### TEXTO PARA LEITURA
>>>

O Bolsa Família não impediria Hitler de chegar ao poder, por Sergio Saraiva

Hitler

Por Sergio Saraiva

Este país não pode dar certo. Aqui prostituta se apaixona, cafetão tem ciúme, traficante se vicia e pobre é de direita – Tim Maia. O “Síndico” não conhecia a Alemanha.

Muito tem se falado do pobre de direita. E de que isso seria mais uma jabuticaba – algo que só existe no Brasil. Mas há nisso pelo menos duas incorreções.

A primeira é que talvez fosse mais apropriado falar do pequeno burguês de direita. Ou do porquê essencialmente o pequeno burguês é de direita.

A segunda é que esse é um fenômeno mundial. O “pobre de direita” é a base da ideologia reacionária e fascista no mundo todo. Não apenas no Brasil.

A psicologia de massa do fascismo

Relendo a obra de Wilhelm Reich – “Psicologia de massa do fascismo” – publicada na Inglaterra em 1946 – e que busca uma explicação para a ascensão de Hitler na Alemanha em 1933 – encontra-se vários paralelos com a sociedade brasileira atual.

Não é raro depararmos com o aparente paradoxo da ascensão de Hitler em uma Alemanha moderna, industrializada, culta e politizada – com uma história de lutas por direitos sociais e trabalhistas. E com uma consequente população e classe média que detinham condições de vidas melhores que o restante pobre da Europa. Pois bem, foi exatamente nessa sociedade que o fascismo – na forma do nazismo – encontrou seu grande momento de poder.

<<<

### ENUNCIADO 1
Transcreva do texto sobre o pobre de direita o trecho que começa nas palavras "Relendo a obra" e termina logo após "momento de poder.".
### ENUNCIADO 2
Filtre a listagem e copie cada linha em que aparece a palavra "green".

### LISTAGEM DO EXERCÍCIO
>>>

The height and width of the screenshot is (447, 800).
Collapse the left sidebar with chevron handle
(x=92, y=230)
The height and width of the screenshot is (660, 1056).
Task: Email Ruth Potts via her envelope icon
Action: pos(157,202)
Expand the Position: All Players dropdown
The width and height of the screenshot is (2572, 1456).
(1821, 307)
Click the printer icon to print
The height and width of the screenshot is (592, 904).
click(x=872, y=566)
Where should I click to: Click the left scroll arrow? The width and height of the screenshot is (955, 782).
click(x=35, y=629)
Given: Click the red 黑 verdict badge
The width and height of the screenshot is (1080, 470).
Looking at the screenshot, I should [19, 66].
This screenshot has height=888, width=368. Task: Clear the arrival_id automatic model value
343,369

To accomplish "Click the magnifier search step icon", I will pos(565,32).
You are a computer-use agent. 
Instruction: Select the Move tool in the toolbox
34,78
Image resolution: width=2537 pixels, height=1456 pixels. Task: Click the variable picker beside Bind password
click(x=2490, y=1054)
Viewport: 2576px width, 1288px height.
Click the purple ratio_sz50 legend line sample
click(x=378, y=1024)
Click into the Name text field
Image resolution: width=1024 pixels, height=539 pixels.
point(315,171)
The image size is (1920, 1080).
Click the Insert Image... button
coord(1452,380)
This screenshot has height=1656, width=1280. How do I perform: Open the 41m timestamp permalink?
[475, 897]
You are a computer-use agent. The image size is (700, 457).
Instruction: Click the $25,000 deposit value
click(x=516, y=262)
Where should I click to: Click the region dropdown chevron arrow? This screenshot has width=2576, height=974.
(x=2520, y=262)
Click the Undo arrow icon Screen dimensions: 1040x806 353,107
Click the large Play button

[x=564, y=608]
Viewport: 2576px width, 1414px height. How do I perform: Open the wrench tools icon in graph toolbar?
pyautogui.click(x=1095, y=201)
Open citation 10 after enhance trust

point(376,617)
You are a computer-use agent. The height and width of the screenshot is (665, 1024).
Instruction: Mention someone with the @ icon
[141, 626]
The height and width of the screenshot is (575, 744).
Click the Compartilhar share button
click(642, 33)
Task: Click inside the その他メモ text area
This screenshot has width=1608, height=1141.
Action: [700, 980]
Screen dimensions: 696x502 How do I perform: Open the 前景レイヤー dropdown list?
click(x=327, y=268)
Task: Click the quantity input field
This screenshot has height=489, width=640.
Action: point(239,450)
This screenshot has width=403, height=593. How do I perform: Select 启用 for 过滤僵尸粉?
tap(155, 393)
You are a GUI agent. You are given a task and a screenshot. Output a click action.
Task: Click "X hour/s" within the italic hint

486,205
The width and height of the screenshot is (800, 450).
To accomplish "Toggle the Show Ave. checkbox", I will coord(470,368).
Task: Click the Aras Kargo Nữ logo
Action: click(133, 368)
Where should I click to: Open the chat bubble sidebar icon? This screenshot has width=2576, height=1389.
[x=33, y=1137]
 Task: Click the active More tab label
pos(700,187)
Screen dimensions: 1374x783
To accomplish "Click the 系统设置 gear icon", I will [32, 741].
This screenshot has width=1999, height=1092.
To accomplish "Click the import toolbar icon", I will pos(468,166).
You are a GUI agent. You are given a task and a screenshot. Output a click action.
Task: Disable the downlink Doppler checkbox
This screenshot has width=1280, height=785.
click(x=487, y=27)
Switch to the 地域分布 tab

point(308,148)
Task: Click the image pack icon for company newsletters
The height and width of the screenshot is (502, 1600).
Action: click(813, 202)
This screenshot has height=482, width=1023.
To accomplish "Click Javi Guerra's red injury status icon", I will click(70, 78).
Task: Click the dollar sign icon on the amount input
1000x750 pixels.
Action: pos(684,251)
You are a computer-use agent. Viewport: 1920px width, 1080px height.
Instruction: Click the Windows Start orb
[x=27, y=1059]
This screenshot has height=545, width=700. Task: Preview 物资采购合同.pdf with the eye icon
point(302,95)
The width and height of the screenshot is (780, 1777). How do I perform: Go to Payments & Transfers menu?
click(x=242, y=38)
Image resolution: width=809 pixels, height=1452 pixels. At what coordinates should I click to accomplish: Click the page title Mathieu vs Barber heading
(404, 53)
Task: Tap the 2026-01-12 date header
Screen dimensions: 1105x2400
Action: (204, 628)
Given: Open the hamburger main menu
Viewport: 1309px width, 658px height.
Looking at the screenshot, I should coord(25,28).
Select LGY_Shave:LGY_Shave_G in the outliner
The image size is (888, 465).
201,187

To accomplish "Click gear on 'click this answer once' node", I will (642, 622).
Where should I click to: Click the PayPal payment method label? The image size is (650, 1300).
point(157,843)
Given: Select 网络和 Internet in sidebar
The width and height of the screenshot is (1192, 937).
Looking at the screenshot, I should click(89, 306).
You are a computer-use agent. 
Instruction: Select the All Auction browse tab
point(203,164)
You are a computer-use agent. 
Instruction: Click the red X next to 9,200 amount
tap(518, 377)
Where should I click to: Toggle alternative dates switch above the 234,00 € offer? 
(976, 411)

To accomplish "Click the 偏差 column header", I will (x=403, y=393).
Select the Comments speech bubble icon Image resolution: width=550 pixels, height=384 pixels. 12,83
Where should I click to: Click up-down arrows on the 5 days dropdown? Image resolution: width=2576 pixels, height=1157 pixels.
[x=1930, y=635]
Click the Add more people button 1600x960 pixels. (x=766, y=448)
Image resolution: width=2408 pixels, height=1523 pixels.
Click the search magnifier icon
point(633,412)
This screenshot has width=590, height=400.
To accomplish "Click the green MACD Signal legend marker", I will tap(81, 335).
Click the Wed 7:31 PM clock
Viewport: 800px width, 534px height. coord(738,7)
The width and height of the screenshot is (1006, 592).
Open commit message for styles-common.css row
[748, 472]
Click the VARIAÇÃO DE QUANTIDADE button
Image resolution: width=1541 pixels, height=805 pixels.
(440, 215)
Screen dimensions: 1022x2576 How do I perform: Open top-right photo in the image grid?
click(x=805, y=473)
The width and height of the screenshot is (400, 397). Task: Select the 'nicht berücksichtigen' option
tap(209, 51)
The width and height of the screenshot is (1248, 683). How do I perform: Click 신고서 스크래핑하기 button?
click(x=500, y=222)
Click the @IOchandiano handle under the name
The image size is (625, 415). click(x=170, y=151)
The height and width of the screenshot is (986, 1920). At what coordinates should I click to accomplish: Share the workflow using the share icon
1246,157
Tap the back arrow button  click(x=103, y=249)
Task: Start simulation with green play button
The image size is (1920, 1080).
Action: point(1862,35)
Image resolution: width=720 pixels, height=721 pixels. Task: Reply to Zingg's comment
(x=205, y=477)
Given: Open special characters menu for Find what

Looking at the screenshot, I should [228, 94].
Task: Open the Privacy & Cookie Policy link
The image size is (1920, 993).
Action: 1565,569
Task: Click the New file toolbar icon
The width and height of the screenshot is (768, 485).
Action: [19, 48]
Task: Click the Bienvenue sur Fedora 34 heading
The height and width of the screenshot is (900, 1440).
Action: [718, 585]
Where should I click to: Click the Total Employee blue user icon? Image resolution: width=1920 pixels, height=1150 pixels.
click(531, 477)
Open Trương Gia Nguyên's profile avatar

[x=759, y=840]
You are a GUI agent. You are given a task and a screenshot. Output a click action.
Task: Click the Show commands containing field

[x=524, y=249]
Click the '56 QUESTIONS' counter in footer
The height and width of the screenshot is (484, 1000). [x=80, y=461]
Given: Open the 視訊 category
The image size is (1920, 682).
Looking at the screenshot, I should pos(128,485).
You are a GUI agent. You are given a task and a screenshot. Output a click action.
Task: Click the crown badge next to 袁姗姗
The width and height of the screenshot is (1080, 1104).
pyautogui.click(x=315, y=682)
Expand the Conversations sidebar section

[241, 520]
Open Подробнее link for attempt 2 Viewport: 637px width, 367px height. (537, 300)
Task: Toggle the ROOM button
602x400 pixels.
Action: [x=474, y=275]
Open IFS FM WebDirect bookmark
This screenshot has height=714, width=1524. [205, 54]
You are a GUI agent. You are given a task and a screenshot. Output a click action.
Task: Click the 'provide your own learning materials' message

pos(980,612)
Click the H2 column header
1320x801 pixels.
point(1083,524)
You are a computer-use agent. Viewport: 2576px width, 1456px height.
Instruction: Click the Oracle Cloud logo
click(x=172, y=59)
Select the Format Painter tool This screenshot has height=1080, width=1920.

<<<

### RESOLUÇÃO ESCRITA 1
Relendo a obra de Wilhelm Reich – “Psicologia de massa do fascismo” – publicada na Inglaterra em 1946 – e que busca uma explicação para a ascensão de Hitler na Alemanha em 1933 – encontra-se vários paralelos com a sociedade brasileira atual.

Não é raro depararmos com o aparente paradoxo da ascensão de Hitler em uma Alemanha moderna, industrializada, culta e politizada – com uma história de lutas por direitos sociais e trabalhistas. E com uma consequente população e classe média que detinham condições de vidas melhores que o restante pobre da Europa. Pois bem, foi exatamente nessa sociedade que o fascismo – na forma do nazismo – encontrou seu grande momento de poder.

### RESOLUÇÃO ESCRITA 2
To accomplish "Click the green MACD Signal legend marker", I will tap(81, 335).
Task: Start simulation with green play button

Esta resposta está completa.